Ecrit par zinfos974 – le jeudi 25 septembre 2014 à 07H30

Zinfos974 : Que vous inspire la vision de ces murs de clôture d’habitations en face desquels la plage est coupée en deux ?

Roland Troadec, géologue : Un mur en haute plage empêche tout échange sableux entre l’arrière-plage, la plage et l’avant-plage. Ce qu’on appelle l’avant-plage, c’est la partie qui est toujours sous l’eau. Ces trois compartiments sont liés et les gens ne le savent pas. D’une manière générale, amputer la plage de son compartiment d’arrière-plage conduit au déséquilibre de la plage, surtout dans une zone où elle a déjà du mal à se défendre contre les houles et courants du lagon.

Comment la plage pourrait se défendre sans l’intervention humaine ?
Pour qu’elle fonctionne à l’équilibre, il lui faut donc ses trois compartiments : l’arrière-plage, la plage et l’avant-plage. Ici, la plage peut aussi se reconstituer en bénéficiant d’apports naturels de sédiments issus de la partie nord correspondant à la plage de Ravine blanche, mais ça ne fera que déplacer le problème et fragiliser cette plage à son tour. A plus ou moins long terme, on peut craindre qu’il n’y ait plus de plage au pied de l’hôtel. 


Est-il dommageable de voir sortir de terre un tel ouvrage en connaissant le danger du phénomène d’érosion ?

Ces impacts liés à l’urbanisation des arrières-plages sont des choses dénoncées, scientifiquement, depuis les années 90. Mais le désir de rentabilité immédiate, du développement économique, prend le pas sur celui de la protection. La Réunion peut-elle se permettre ce calcul conduisant à bétonner ses plages à la « manière espagnole » et mettre ainsi des segments de côte attractifs en péril face à l’érosion marine ? 


A vous entendre, c’est une question de choix entre le court et le long terme qui s’opère dans pareille situation ?

Les risques et les conséquences ne peuvent plus être ignorés avec les connaissances d’aujourd’hui. Mais il y a ce calcul économique qui est parfois pris où on en arrive à décider de passer outre les précautions élémentaires et autres recommandations. Avant, on avait l’excuse de ne pas tout connaître mais plus maintenant. Un exemple : avec les connaissances d’aujourd’hui, on ne creuserait pas le Port Ouest là où il a été creusé par exemple.
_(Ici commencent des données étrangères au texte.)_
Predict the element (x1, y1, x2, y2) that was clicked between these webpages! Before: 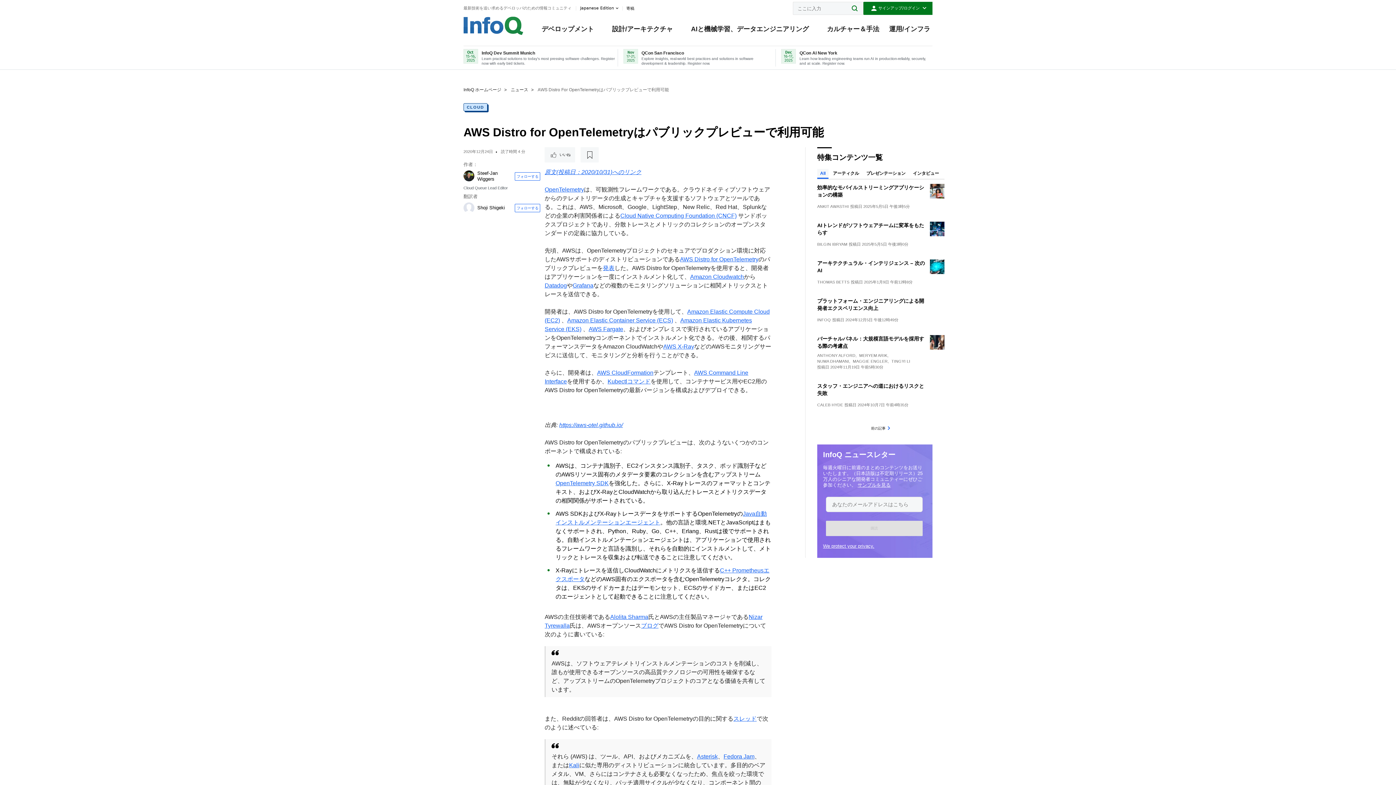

Question piège peut-être : combien d’années, de décennies, donnez-vous pour que la plage disparaisse à son tour au droit du mur de l’hôtel ?
Il semble que cette partie de plage puisse bénéficier d’apports épisodiques issus du secteur de Ravine blanche au nord. Il serait aussi important de connaître la situation de ce haut de plage avant la mise en place de ce chantier. En particulier était-il sans construction, c’est-à-dire avec une arrière-plage disponible ? Si c’était le cas, une érosion significative conditionnée par le nouvel ouvrage pourrait se développer assez vite. La réduction des stocks sédimentaires sera importante en quelques cycles de tempêtes mais ne sera pas forcément totale. 


 

Zinfos974 : Etait-il opportun d’autoriser et donc de délivrer un permis de construire en bord de plage avec les connaissances qui sont les nôtres en 2014 ?
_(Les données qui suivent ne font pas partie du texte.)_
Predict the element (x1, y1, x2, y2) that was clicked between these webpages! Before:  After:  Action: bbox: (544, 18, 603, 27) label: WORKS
David Lorion, adjoint à l’urbanisme en 2012 et actuel adjoint à l’aménagement durable du territoire : Ce n’est pas une question d’opportunité. Pour un permis de construire, c’est la loi qui fixe les règles. Le permis de construire est instruit en fonction de ce que ce cadre permet. Après, un permis est toujours accordé sous réserve du droit des tiers*. Ce qui veut dire qu’il revient à toute personne (généralement les voisins, ndlr) contestant cette construction de saisir le tribunal.
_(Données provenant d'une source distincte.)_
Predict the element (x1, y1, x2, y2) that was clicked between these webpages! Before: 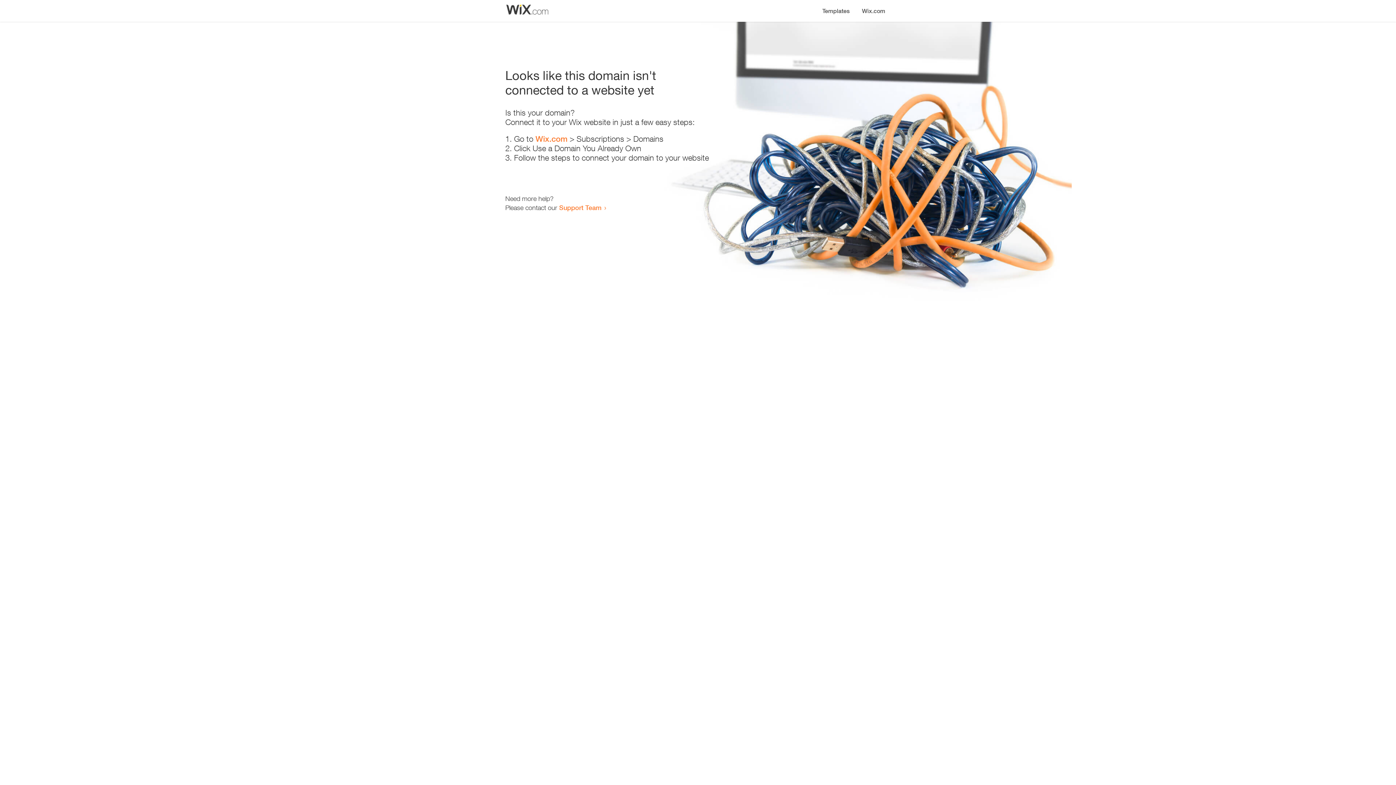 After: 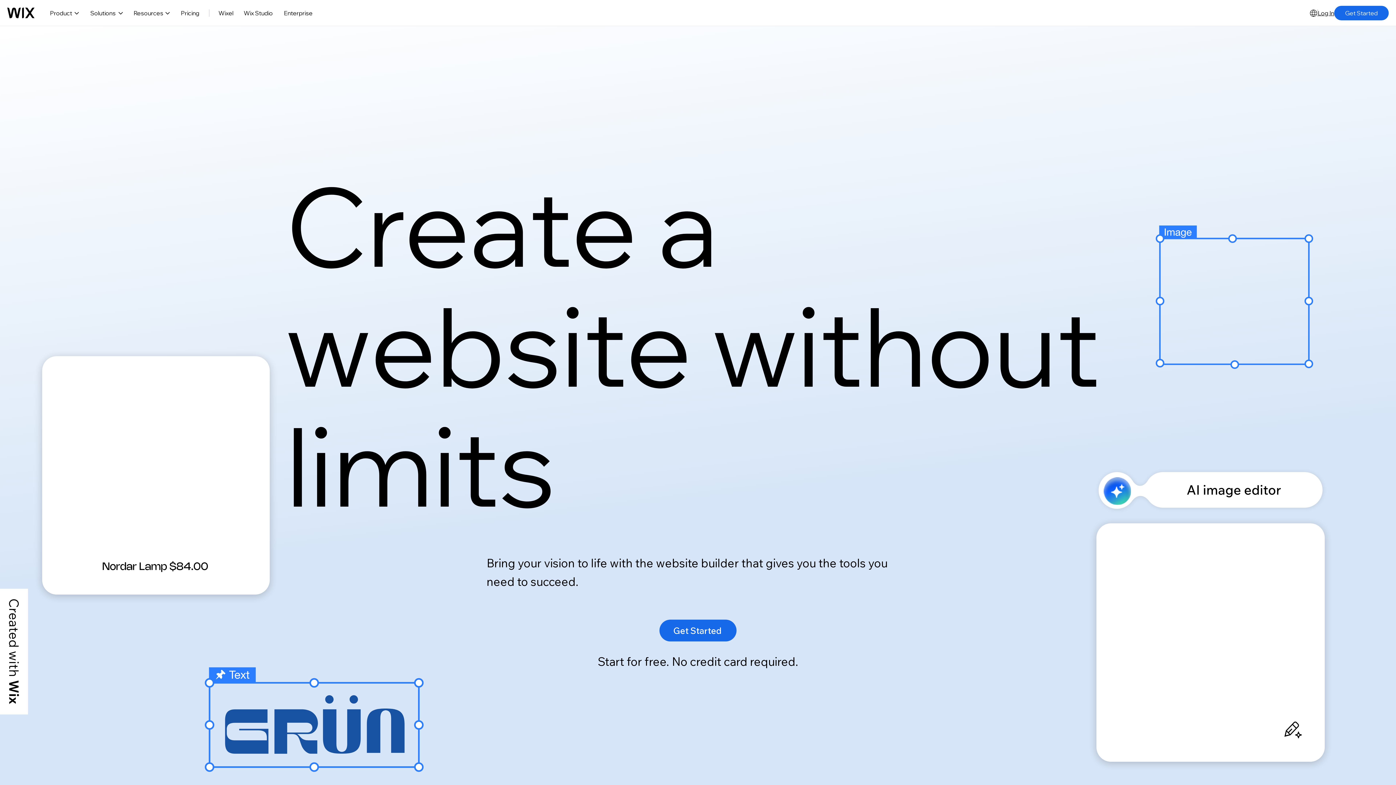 Action: bbox: (535, 134, 567, 143) label: Wix.com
J’imagine bien qu’une telle construction respecte le cadre légal mais n’était-il pas possible pour la mairie de formuler une sorte de veto, de moratoire, au regard de l’exemple tout proche de maisons en face desquelles la plage a disparu ?
Toutes les maisons qui se trouvent le long de la côte ont entraîné l’érosion de la plage. Mais est-ce que vous pensez que le propriétaire du terrain n’était pas en droit de construire sur son terrain ?

Ni le PLU, ni le plan de prévention des risques ne s’y opposaient ?
Cette construction respecte le PLU et la loi.

Quel est l’historique de cette parcelle ? Un propriétaire a-t-il vendu les lieux à un promoteur ?
Non, le propriétaire a décidé lui même de faire construire un hôtel. Il n’y a pas eu d’achat.

Y-avait-il une maison à cet emplacement à l’époque ?
Il y en avait une.

En tant que géographe, ça ne vous attriste pas de voir que le même scénario d’érosion risque de se produire d’ici 20 ou 30 ans ?
Que je sois géographe ou pas ne modifie pas l’application de la réglementation. Les sentiments n’entrent pas en jeu. Avec M. Troadec, qui est un collègue de l’Université, nous avons travaillé ensemble sur l’aménagement du jardin de la plage sur le front de mer de Saint-Pierre. On est donc très sensible à ce sujet. Mais dans ce cas, la parcelle est dans la continuité des constructions existantes. Il revient au législateur d’agir.

—–
* Des précisions sur le terme de « permis délivré sous réserve du droit des tiers » : Toute personne s’estimant lésée par la méconnaissance du droit de propriété ou d’autres dispositions de droit privé (notamment les règles de servitude) peut faire valoir ses droits en saisissant les tribunaux civils, même si le permis respecte les règles d’urbanisme.